↓↓↓

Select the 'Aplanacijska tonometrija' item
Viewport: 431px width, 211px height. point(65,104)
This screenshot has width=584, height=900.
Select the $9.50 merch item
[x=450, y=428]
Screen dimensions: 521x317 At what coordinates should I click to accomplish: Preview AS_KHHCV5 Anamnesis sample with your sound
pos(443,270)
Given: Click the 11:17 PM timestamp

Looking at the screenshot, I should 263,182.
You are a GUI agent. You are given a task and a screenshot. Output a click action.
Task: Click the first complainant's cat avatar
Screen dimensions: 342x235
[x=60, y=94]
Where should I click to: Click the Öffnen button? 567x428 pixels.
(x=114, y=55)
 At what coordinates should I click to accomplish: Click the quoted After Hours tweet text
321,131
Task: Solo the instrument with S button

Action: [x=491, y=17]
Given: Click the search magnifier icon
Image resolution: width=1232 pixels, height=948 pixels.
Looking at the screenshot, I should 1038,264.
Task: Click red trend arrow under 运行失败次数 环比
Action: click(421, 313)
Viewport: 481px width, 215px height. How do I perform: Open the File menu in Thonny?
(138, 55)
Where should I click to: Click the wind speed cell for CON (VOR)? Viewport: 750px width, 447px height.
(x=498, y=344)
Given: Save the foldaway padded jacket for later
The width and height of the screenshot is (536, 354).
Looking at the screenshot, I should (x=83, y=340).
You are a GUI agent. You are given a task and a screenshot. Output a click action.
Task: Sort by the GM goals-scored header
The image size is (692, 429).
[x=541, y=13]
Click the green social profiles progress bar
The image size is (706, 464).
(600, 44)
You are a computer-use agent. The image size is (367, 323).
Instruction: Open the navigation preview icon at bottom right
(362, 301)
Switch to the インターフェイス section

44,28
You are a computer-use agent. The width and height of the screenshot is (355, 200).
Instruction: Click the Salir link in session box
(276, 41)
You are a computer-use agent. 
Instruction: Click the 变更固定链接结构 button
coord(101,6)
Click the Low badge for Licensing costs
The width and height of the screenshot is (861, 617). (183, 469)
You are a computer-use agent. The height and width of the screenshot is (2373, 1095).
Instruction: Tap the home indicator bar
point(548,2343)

↑↑↑

> Problem details
Pull out each line of the entries above that contains the string "coordinates", and copy those lines without any changes.

> Result
Screen dimensions: 521x317 At what coordinates should I click to accomplish: Preview AS_KHHCV5 Anamnesis sample with your sound
 At what coordinates should I click to accomplish: Click the quoted After Hours tweet text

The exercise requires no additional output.